Andrea, the Hayworth Apartments Vigilante

I was taking one of my post-lunch, day-off-from-work naps, when I was rudely awoken by the sound of deep bass from one of my neighbors playing their music. I love music and even loud music, but when it is not my own, the sound of it is one of the most gut-wrenchingly annoying sounds in the world to me. I stumbled off my couch and into my kitchen to look for a snack. Eating is my second favorite thing to do on my day off and now, thanks to my neighbor, napping, my first favorite wasn’t happening. Nothing in the kitchen looked appetizing and then I remembered I had Ranch Sunflower Seeds in my car. They were leftover from the road trip from which I had recently returned home. This meant I would have to make the long trek to the garage, which, in my apartment complex means a long walk and an elevator ride, but the sunflower seeds would be worth it. And it would also give me a chance to see which neighbor was playing their music so loudly. I would never do or say anything, as it was 4 o’clock in the afternoon and not 2am, but I could at least scowl in the direction of the music. In this way, I am a very old soul.
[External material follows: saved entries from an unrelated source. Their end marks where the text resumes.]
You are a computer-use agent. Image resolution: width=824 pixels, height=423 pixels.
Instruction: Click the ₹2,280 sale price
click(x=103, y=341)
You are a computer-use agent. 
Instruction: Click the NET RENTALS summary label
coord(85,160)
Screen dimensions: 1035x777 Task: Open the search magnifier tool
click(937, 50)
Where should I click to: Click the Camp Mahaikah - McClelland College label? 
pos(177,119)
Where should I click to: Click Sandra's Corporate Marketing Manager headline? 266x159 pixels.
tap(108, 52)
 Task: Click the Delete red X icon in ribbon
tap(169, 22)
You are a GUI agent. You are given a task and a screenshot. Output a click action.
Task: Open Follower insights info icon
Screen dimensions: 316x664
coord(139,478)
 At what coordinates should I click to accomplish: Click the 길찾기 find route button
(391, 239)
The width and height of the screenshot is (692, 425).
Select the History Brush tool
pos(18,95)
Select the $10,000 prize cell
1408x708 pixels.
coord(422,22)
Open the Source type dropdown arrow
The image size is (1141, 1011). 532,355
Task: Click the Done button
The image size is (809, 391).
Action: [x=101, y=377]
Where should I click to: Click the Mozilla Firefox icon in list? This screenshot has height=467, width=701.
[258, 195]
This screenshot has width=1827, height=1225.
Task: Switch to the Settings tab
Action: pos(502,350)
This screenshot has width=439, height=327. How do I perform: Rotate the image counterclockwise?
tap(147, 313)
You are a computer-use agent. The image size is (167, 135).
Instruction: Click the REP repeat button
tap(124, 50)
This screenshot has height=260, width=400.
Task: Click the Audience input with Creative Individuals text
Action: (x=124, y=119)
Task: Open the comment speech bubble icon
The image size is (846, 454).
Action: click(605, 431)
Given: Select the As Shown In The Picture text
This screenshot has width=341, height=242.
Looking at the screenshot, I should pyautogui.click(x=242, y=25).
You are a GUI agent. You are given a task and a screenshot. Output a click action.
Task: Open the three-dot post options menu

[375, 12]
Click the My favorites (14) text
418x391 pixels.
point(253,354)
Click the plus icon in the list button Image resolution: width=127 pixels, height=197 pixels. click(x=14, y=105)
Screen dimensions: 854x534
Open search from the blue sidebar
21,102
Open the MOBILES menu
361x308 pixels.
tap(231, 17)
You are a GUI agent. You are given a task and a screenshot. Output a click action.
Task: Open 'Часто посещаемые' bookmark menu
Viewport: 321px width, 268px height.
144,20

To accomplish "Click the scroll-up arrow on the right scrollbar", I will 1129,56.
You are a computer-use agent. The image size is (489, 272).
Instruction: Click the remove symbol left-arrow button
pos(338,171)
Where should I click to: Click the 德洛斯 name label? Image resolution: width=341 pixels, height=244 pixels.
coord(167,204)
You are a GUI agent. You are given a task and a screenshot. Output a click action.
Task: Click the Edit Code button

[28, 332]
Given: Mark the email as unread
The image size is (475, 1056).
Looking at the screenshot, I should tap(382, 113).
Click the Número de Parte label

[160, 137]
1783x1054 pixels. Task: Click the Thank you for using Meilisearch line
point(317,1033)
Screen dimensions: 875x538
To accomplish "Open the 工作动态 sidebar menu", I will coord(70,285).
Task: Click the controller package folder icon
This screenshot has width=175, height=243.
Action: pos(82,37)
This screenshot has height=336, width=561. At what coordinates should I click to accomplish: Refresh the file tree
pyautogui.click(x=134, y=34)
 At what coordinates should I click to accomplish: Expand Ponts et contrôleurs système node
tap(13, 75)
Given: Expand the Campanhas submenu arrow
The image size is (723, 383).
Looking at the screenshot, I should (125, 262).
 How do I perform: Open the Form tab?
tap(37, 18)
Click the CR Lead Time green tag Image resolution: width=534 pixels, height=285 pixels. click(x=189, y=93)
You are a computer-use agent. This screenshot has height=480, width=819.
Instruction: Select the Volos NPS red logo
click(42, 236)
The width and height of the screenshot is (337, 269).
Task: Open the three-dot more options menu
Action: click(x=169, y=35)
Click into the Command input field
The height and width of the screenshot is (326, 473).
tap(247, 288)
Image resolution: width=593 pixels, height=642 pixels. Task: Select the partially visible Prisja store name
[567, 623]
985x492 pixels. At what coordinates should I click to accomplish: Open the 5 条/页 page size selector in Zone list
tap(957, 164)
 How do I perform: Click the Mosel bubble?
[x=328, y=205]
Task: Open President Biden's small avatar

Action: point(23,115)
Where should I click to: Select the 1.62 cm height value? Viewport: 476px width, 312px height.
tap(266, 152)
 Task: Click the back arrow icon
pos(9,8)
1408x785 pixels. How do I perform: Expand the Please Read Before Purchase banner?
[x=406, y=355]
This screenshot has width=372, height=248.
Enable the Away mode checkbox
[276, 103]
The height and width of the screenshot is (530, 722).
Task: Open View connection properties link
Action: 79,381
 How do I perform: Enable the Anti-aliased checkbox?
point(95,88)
  My apartment complex here in Los Angeles is a lot like Melrose Place, less anybody young and good-looking and a pool. By this, I mean all the apartments face-in toward one another. There are only 30 units, thus making it very easy to see where the music would be coming from. As I walked through the center of the complex toward the elevator, the music became louder and as I got closer, I discovered it was coming from the 2nd floor and more specifically, unit 211. The door was wide open and the music was blaring. They might as well have put the speakers on their welcome mat. ‘What an asshole, ‘  I thought. What could possibly be going through their mind?  I shook my head and continued on into the elevator.  Upon entry into the elevator, (the ONLY access to our garage, otherwise, I would have taken the stairs and this story may never have happened) I noticed a hand-written sign posted in the elevator. This had become a recent trend in our complex that began a few months ago when someone lost a blue Swatch watch and posted a reward. Since then, there have been other lost-and-founds, furniture for sale, and lost pet signs posted. Seems it is a good way to communicate as everyone who drives has to take the elevator. Today’s sign was different though. It read “Whoever stole the blue lawn chair please return to #211. I JUST put it out yesterday and I have had it for years. SHAME ON YOU.”  That’s right. Apt. 211. The very apartment that was blasting their terrible music was using our innocent apt. building elevator communicating medium for shaming! The BALLS this tenant must have. I admire them.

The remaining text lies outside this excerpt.